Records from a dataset
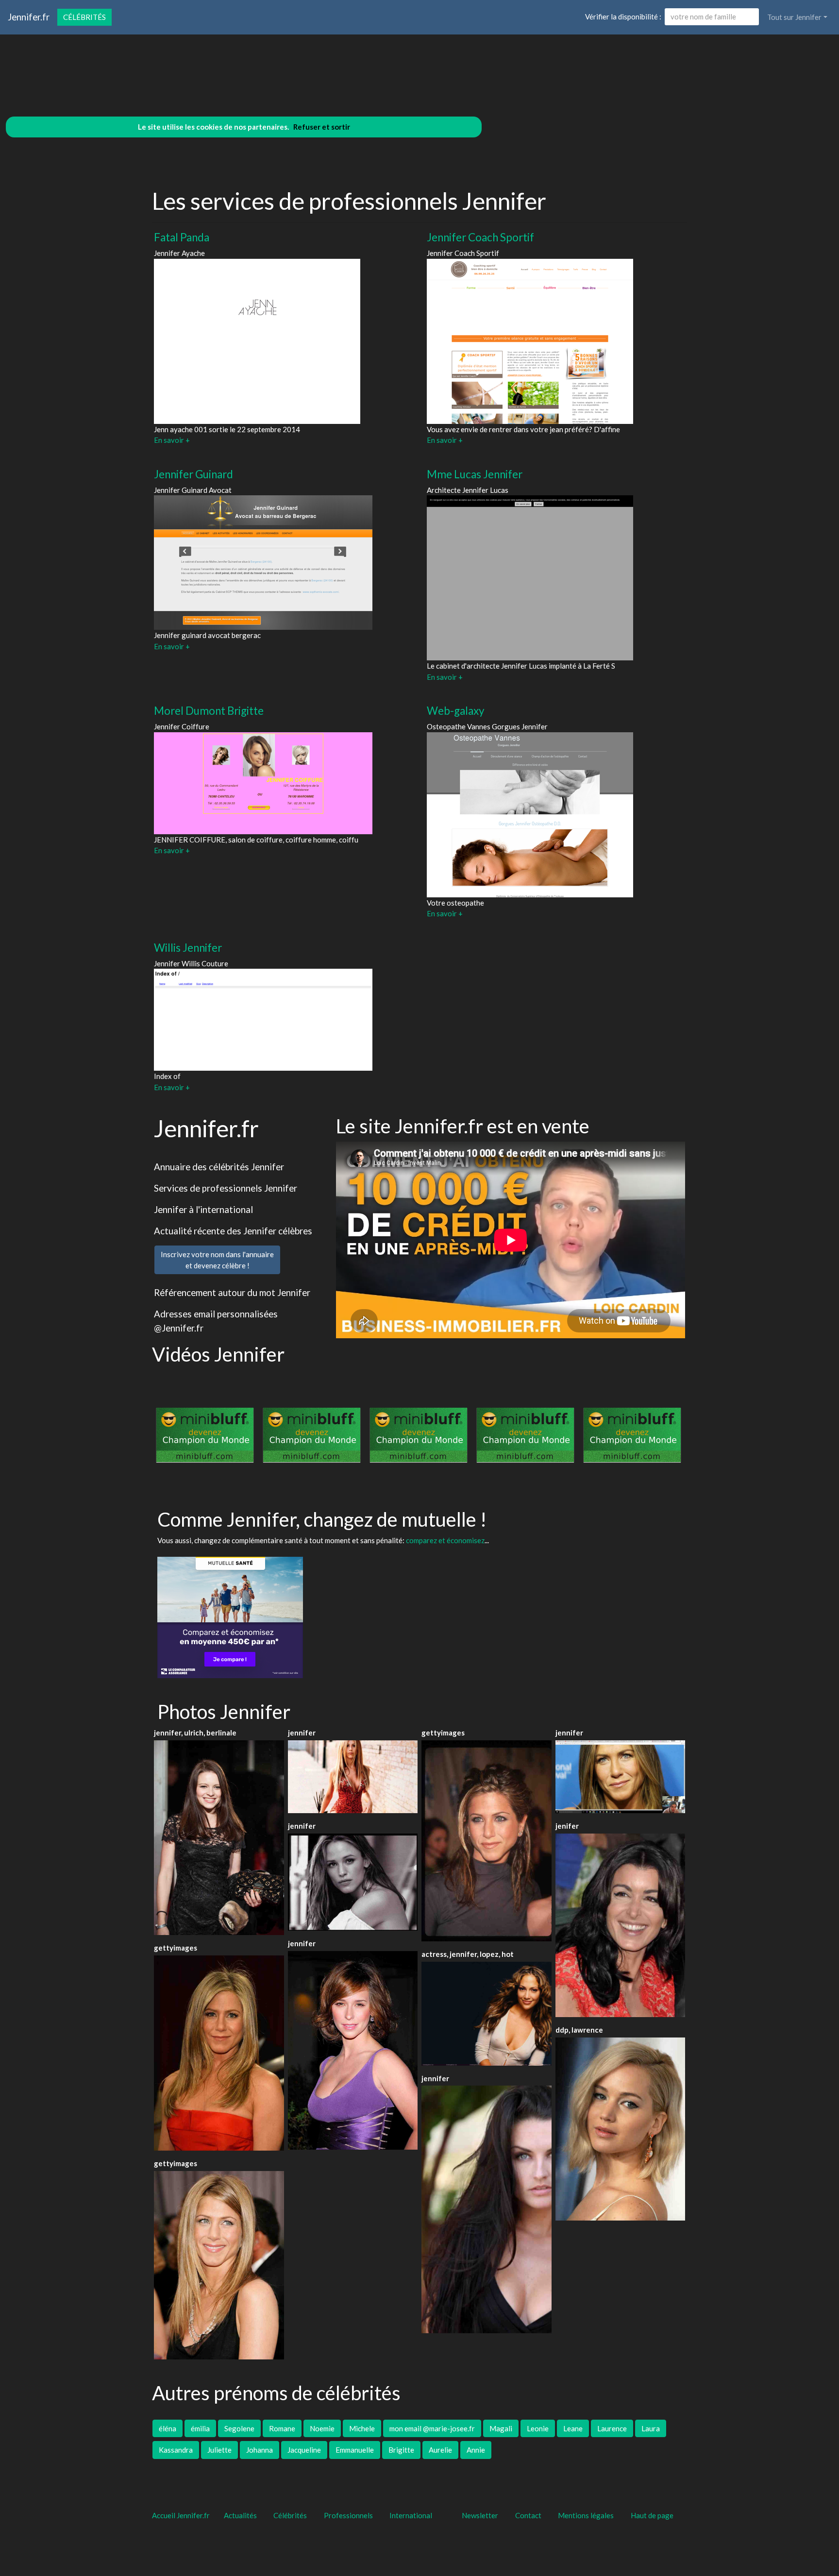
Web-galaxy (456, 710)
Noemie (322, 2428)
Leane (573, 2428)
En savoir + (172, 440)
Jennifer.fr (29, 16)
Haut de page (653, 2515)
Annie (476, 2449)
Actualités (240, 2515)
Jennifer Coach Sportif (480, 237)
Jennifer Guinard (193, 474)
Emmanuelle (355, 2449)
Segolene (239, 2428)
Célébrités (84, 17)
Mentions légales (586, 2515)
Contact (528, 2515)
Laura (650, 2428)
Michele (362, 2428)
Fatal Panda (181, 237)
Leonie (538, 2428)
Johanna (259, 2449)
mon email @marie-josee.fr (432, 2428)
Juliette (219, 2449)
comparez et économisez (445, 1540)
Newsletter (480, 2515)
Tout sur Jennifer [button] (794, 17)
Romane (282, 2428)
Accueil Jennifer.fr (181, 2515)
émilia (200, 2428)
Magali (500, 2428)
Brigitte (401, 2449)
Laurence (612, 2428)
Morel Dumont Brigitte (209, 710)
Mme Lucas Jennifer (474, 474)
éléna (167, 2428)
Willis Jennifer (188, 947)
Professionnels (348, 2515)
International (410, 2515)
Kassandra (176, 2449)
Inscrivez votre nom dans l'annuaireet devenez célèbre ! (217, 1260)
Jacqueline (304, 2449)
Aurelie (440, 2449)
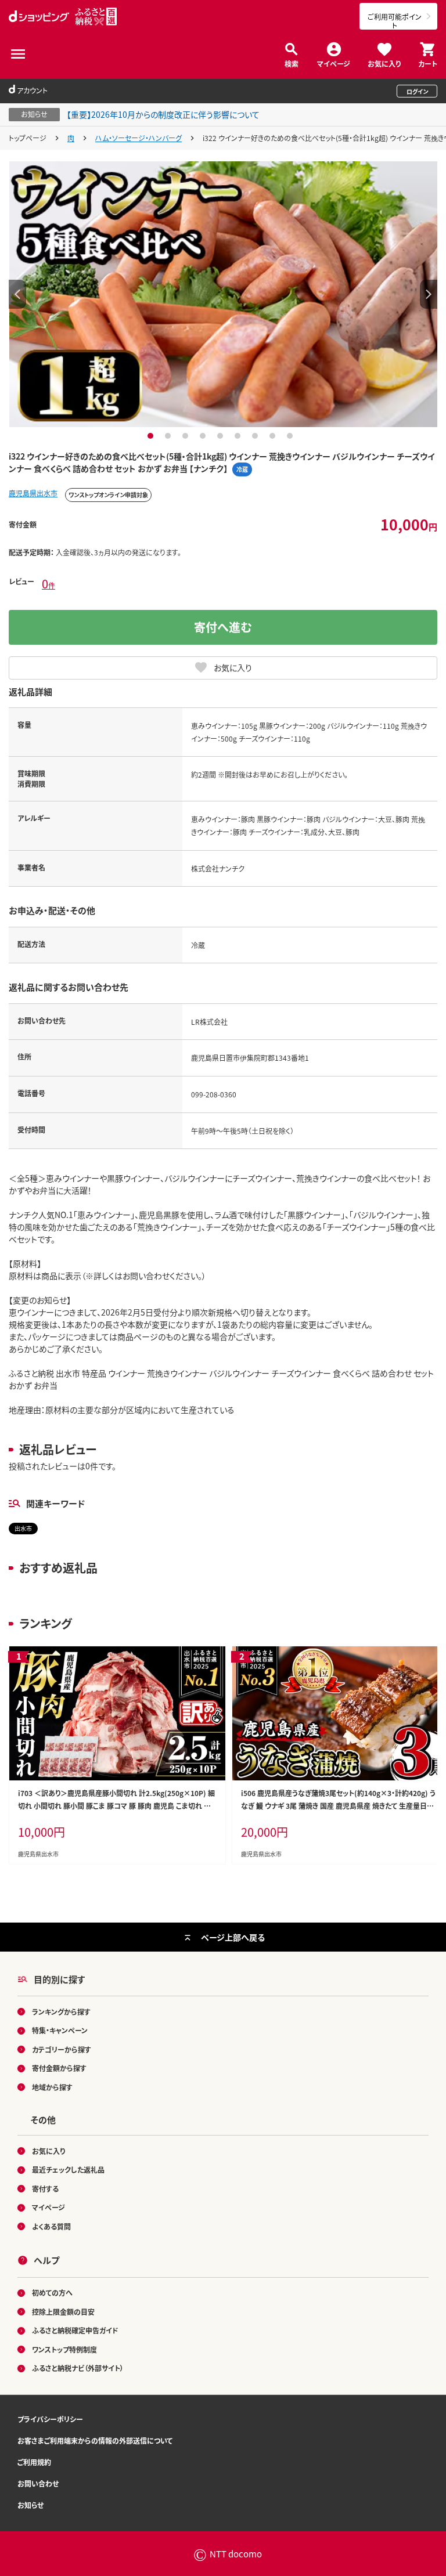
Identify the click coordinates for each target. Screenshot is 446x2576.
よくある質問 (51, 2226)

> _INSTRUCTIONS FOR THE TASK_
Would you write each entry out again exactly, omitting the images?

> _ANSWER TO THE PROBLEM_
Web-galaxy (456, 710)
Noemie (322, 2428)
Leane (573, 2428)
En savoir + (172, 440)
Jennifer.fr (29, 16)
Haut de page (653, 2515)
Annie (476, 2449)
Actualités (240, 2515)
Jennifer Coach Sportif (480, 237)
Jennifer Guinard (193, 474)
Emmanuelle (355, 2449)
Segolene (239, 2428)
Célébrités (84, 17)
Mentions légales (586, 2515)
Contact (528, 2515)
Laura (650, 2428)
Michele (362, 2428)
Fatal Panda (181, 237)
Leonie (538, 2428)
Johanna (259, 2449)
mon email @marie-josee.fr (432, 2428)
Juliette (219, 2449)
comparez et économisez (445, 1540)
Newsletter (480, 2515)
Tout sur Jennifer [button] (794, 17)
Romane (282, 2428)
Accueil Jennifer.fr (181, 2515)
émilia (200, 2428)
Magali (500, 2428)
Brigitte (401, 2449)
Laurence (612, 2428)
Morel Dumont Brigitte (209, 710)
Mme Lucas Jennifer (474, 474)
éléna (167, 2428)
Willis Jennifer (188, 947)
Professionnels (348, 2515)
International (410, 2515)
Kassandra (176, 2449)
Inscrivez votre nom dans l'annuaireet devenez célèbre ! (217, 1260)
Jacqueline (304, 2449)
Aurelie (440, 2449)
Identify the click coordinates for each target. Screenshot is 446x2576.
よくある質問 (51, 2226)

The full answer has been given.